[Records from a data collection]
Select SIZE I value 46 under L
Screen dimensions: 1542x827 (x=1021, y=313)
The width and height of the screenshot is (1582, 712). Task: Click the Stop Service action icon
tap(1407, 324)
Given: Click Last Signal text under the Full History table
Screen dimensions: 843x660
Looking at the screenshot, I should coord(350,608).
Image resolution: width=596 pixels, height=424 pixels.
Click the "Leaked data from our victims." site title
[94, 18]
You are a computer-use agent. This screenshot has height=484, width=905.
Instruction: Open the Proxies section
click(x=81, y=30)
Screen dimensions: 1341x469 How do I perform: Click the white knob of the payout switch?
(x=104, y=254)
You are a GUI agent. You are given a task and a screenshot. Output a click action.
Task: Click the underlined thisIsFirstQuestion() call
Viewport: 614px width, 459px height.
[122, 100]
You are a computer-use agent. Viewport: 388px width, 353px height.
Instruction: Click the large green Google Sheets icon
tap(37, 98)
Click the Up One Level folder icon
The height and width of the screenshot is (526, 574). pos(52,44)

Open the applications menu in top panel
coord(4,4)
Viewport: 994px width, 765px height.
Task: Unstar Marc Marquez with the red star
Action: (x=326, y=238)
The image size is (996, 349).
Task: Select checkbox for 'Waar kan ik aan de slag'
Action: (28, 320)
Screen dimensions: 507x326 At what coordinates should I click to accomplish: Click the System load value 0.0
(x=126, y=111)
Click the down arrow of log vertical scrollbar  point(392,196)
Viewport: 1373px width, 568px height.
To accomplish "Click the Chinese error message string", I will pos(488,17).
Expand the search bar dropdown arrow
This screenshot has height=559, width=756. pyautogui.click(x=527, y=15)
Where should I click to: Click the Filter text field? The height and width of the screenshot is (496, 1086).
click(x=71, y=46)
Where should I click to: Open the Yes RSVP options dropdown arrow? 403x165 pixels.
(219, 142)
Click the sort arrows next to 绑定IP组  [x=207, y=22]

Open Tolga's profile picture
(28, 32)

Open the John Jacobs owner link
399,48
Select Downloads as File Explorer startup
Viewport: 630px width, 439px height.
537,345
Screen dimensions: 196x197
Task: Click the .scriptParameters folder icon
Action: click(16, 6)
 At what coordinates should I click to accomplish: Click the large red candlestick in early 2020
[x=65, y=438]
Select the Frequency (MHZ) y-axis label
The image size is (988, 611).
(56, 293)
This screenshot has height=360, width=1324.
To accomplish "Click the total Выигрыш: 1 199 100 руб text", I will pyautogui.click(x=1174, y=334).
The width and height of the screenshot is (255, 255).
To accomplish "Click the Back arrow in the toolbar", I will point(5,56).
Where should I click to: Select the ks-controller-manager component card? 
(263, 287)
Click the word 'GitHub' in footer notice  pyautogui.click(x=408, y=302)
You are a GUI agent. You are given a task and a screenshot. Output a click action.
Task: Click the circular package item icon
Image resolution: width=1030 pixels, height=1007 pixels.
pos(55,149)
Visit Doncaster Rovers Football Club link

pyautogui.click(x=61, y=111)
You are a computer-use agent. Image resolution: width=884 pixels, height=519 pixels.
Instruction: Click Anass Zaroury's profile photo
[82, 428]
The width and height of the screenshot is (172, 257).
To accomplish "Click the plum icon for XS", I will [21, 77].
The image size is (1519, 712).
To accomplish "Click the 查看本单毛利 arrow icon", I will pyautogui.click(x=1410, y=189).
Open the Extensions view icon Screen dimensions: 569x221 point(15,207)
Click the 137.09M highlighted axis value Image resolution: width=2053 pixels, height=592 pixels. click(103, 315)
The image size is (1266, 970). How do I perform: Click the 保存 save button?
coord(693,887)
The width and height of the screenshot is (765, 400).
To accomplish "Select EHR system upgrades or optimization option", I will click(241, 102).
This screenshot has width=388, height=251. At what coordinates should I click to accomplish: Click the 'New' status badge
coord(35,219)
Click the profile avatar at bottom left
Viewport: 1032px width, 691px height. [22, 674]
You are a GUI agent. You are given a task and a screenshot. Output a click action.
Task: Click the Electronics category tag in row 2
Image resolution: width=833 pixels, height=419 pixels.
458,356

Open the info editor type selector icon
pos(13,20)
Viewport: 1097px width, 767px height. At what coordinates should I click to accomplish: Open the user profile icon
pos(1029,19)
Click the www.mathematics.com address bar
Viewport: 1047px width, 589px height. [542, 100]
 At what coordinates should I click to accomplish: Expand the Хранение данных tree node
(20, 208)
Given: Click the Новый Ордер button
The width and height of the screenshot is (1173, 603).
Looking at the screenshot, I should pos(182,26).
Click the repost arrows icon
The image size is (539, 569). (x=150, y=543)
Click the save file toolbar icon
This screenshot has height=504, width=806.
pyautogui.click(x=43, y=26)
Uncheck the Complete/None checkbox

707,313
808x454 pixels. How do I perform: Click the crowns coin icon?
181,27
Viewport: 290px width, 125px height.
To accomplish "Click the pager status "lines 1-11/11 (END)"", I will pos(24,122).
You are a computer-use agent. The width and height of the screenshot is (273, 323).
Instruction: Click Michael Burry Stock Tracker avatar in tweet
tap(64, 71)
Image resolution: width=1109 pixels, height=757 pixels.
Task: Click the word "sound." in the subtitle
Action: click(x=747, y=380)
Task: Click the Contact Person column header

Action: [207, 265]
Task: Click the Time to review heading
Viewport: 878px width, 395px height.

## EXERCISE OBJECTIVE
Restate exactly the lines running from the line with "Task: Click the Time to review heading" to the end of the entries above, both ends included.

## RESULT BELOW
Task: Click the Time to review heading
Viewport: 878px width, 395px height.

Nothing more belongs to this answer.